In another sale to lighten its portfolio, Takeda Pharmaceuticals (OTCMKTS: TKPHF) has announced the divestiture of 18 prescription and over-the-counter brands. Celltrion (KRX:068270), a South Korean-based biotechnology company, purchased the assets for $278.3 million. The assets are distributed in a number of markets in the Asian-Pacific region, including South Korea, Thailand, Taiwan, Hong Kong, Macau, the Philippines, Singapore, Malaysia, and Australia.
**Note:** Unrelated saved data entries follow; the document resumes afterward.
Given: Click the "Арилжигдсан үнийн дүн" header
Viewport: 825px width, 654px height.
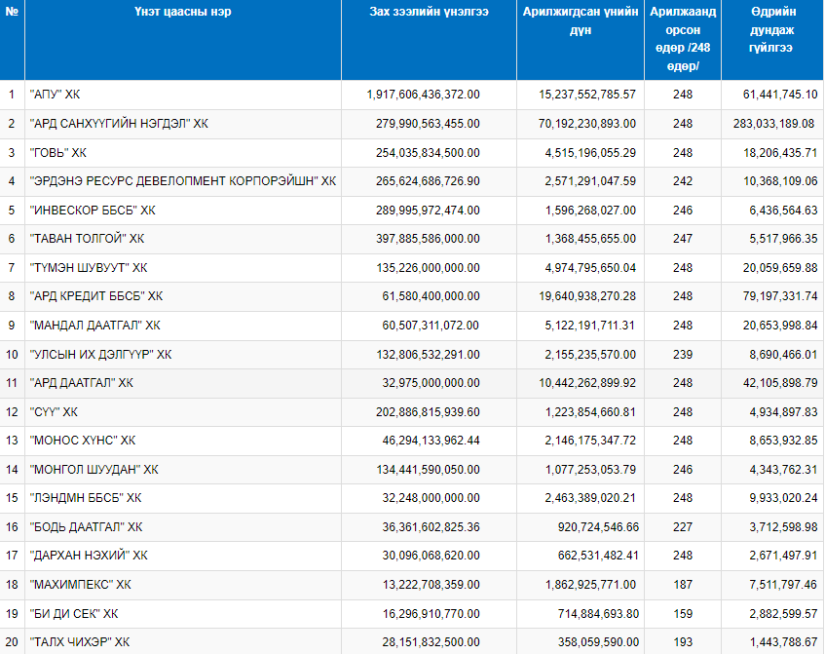Looking at the screenshot, I should tap(580, 21).
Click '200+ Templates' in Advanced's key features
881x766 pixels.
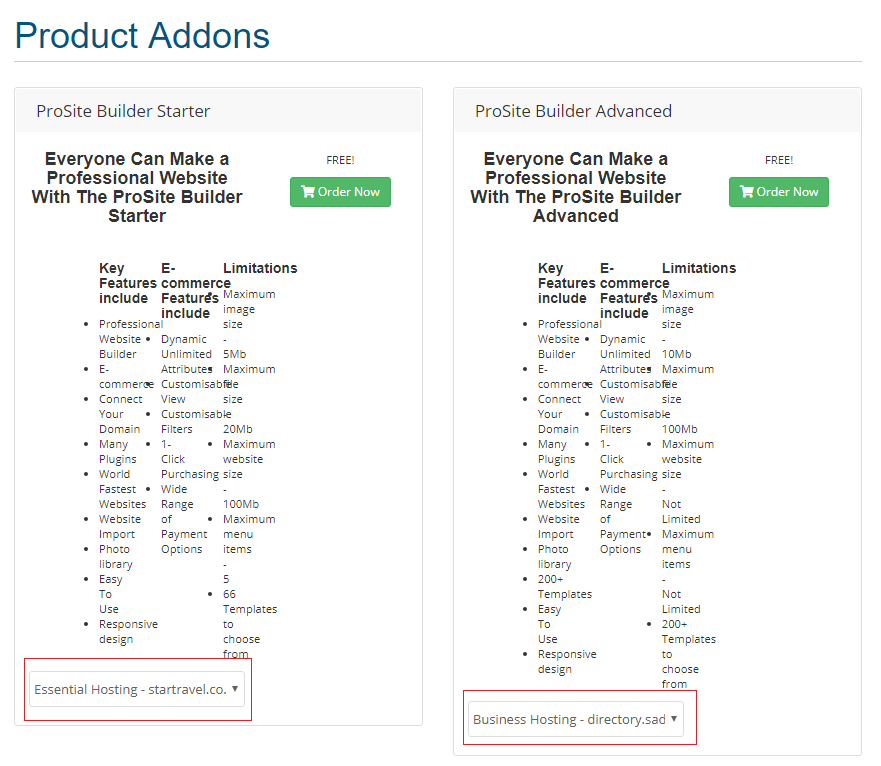tap(564, 587)
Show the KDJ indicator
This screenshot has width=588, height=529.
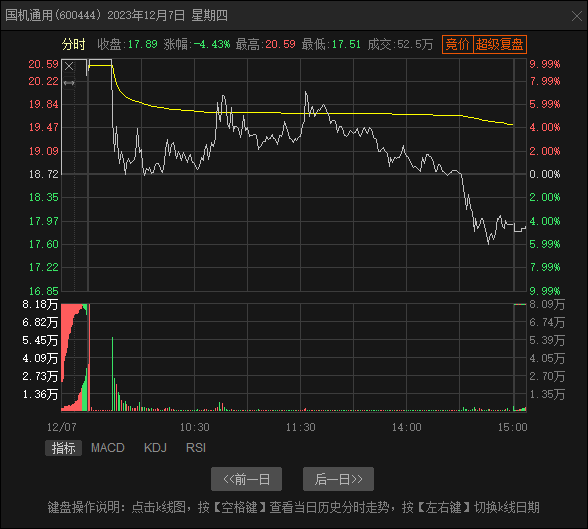[155, 448]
The assets from Takeda in the deal grossed a combined sale of approximately $140 million in 2018. The portfolio includes Nesina and Actos (both for diabetes), Edarbi (hypertension), and well-known OTC products. Nesina and Edarbi are protected through product patents until 2026 and 2027, respectively. Celltrion Pharm, a Celltrion affiliate company, will distribute the products in South Korea, and Celltrion Healthcare will distribute the products in the remaining territories.
In January 2019, Takeda outlined its goal to divest roughly $10 billion in non-core assets following its purchase of Shire plc in 2018 for $81.5 billion. By our count in our Deal Search Online database, Takeda has divested around $6.34 billion in assets, including the most recent sale.
Earlier this year in April, Orifarm Group A/S, a European pharmaceutical company, purchased a portfolio of a variety of OTC products and select prescription products in the respiratory, anti-inflammatory, cardiovascular, and endocrinology therapeutic areas for $575 million. The portfolio sold predominantly in Denmark, Norway, Belgium, Poland, Finland, Sweden, the Baltics, and Austria and generated 2018 net sales of approximately $230 million.
Prior to that in March, Takeda sold a portfolio of select non-core products exclusively in Latin America, including over-the-counter and prescription pharmaceutical products sold in Brazil, Mexico, Argentina, Colombia, Ecuador, Panama, and Peru to Brazil’s largest pharmaceutical company, Hypera S.A., for $825 million.
In May 2019, Takeda sold TachoSil® to Ethicon, part of Johnson & Johnson‘s (NYSE: JNJ) Medical Device division for $400 million. And then in July 21019, it sold its dry-eye drug, Xiidra®, to Novartis (NYSE: NVS) for $3.4 billion.
In October 2019, Takeda sold non-core assets to Acino for more than $200 million in countries spanning the Near East, Middle East, and Africa, and then sold a portfolio of non-core assets in Russia, Georgia and a number of Commonwealth of Independent States countries to STADA for $660 million in November 2019.